**DATA FOR REVIEW**
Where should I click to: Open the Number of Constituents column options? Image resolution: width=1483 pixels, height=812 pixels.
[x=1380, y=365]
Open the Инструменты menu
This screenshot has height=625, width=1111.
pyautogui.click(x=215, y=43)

**WHAT YOU ARE ASKED TO DO**
Every entry should be retyped exactly as it appears.

**ANSWER BOX**
Where should I click to: Open the Number of Constituents column options? Image resolution: width=1483 pixels, height=812 pixels.
[x=1380, y=365]
Open the Инструменты menu
This screenshot has height=625, width=1111.
pyautogui.click(x=215, y=43)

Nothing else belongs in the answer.